SOURCE PASSAGE
There are several conditions that need to be satisfied to be eligible for these concessional tax rates, as speci­fied under sections 115BAA and section 115BAB of the Income-tax Act, 1961 (“Act”). Further, such conditions need to be satisfied on a continuing basis and if, the same are not satisfied in any particular year, then such concessional tax rate would cease to apply.
 
One of the critical conditions is that the manufacturing or production activity needs to commence before 1 April 2024. So, unless there is an extension by the government of the said timeline, there’s less than a year available to be ready with manufacturing set up. Further, even if such extension is intended, one may need to wait till Union Budget 2024 to see if it actually comes, which would be too late to plan for any set up activities after that.
 
In such a scenario, the entities planning new investment in manufacturing operations in India, can consider following aspects would, while eyeing for concessional tax rate of 17 per cent, in such a short timeframe:
  • Cost benefit analysis, in light of projections of new future business and profit from such business over a timeframe of 5 to 10 years and ~8 per cent of such profit being the tax benefit;
  • There are certain deductions and concessions to be foregone on opting for concessional tax rate, some of which may be relevant to consider before opting for concessional tax rate regime;
  • Internal business plans and necessary approvals, if the business projection portrays a positive future business scenario;
  • Analysis of eligibility for concessional tax rate in light of various conditions laid down in section 17 of the Act. More particularly, some of the important fact specific issues are covered below:
    • If there is already an existing business operation in India, then it would need to be analysed whether the new proposed manufacturing business activity can be said to be not formed by splitting up or reconstruc­tion of existing business activity – while this may be more relevant, when there is an existing manufac­turing activity in India, at times, this may also turn out to be relevant, even in case of other existing business activities;
    • The business activities of a new entity needs to be restricted to manufacture or production only (and some specified allied business activities). If there are any other business activities that are not specified; but need to be undertaken (such as, after sales services, etc.), then further cost benefit analysis needs to be undertaken for structuring these business activities differently;
    • Similarly, the extent of processes proposed to be undertaken in India would need to be evaluated to assess, if the same amount to manufacture or production;
    • If there is a plan to use old plant and machinery already used in past, then it needs to be ensured that such old and machinery does not constitute more than 20 per cent of total value of plant and machinery. Subject to certain conditions, machinery imported from outside India may also not be considered to be old plant and machinery for this condition.

WRITTEN INSTRUCTION
Copy out the passage on concessional tax rates from "One of the critical" up to and including "activities after that.".

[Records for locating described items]
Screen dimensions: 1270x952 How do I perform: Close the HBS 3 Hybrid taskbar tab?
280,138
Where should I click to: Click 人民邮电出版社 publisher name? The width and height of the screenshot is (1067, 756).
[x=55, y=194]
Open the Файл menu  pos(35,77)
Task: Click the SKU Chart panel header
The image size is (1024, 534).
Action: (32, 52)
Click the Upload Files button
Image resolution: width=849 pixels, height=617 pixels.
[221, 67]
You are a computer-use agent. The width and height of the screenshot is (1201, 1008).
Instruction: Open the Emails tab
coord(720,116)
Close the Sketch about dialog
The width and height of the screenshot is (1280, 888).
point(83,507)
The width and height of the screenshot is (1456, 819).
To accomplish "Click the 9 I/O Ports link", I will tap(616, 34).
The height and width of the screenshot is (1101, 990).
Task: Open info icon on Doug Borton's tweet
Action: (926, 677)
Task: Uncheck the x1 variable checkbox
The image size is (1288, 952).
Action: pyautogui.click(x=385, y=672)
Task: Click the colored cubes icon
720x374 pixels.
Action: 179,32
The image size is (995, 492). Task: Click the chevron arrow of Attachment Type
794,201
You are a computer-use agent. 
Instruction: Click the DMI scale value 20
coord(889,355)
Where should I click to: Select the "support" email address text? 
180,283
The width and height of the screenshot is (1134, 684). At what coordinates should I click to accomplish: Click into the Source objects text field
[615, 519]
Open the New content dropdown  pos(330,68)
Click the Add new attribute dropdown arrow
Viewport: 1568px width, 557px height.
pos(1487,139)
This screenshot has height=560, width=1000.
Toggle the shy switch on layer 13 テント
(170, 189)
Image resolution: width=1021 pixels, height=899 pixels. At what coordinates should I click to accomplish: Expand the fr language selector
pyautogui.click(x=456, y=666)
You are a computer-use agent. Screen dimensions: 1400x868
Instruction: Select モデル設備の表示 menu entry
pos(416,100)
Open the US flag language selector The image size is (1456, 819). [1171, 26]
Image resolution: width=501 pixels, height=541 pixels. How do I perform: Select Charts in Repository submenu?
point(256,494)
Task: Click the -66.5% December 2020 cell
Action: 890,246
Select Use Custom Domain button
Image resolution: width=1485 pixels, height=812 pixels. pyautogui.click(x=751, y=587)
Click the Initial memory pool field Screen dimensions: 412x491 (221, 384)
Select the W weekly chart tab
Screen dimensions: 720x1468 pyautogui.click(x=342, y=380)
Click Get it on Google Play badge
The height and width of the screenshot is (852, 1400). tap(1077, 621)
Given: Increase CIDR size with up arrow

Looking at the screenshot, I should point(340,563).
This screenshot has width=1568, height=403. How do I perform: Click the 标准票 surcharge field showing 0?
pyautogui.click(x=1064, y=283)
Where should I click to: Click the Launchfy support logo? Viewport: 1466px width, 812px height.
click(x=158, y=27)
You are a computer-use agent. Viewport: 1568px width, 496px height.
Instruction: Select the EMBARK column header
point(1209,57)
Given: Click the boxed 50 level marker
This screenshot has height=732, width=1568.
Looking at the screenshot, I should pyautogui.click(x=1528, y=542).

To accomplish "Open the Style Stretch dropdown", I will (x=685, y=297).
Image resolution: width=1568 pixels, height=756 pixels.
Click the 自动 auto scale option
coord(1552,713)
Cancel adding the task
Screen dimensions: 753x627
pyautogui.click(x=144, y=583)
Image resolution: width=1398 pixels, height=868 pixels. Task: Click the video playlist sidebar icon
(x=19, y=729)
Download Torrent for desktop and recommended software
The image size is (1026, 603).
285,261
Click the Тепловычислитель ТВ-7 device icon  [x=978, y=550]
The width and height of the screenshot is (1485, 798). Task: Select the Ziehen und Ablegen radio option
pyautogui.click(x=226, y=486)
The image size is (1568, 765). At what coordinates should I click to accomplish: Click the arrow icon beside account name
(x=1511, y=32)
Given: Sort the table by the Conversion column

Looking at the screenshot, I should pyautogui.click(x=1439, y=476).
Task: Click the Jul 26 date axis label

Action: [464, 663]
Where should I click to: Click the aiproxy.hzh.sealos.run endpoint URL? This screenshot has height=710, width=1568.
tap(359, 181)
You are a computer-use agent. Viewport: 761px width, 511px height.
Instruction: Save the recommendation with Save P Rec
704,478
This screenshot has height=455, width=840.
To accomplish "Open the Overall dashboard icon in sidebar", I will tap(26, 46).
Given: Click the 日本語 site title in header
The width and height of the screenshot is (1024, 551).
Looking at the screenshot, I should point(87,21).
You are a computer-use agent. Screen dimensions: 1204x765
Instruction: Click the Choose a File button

PROBLEM SOLUTION
One of the critical conditions is that the manufacturing or production activity needs to commence before 1 April 2024. So, unless there is an extension by the government of the said timeline, there’s less than a year available to be ready with manufacturing set up. Further, even if such extension is intended, one may need to wait till Union Budget 2024 to see if it actually comes, which would be too late to plan for any set up activities after that.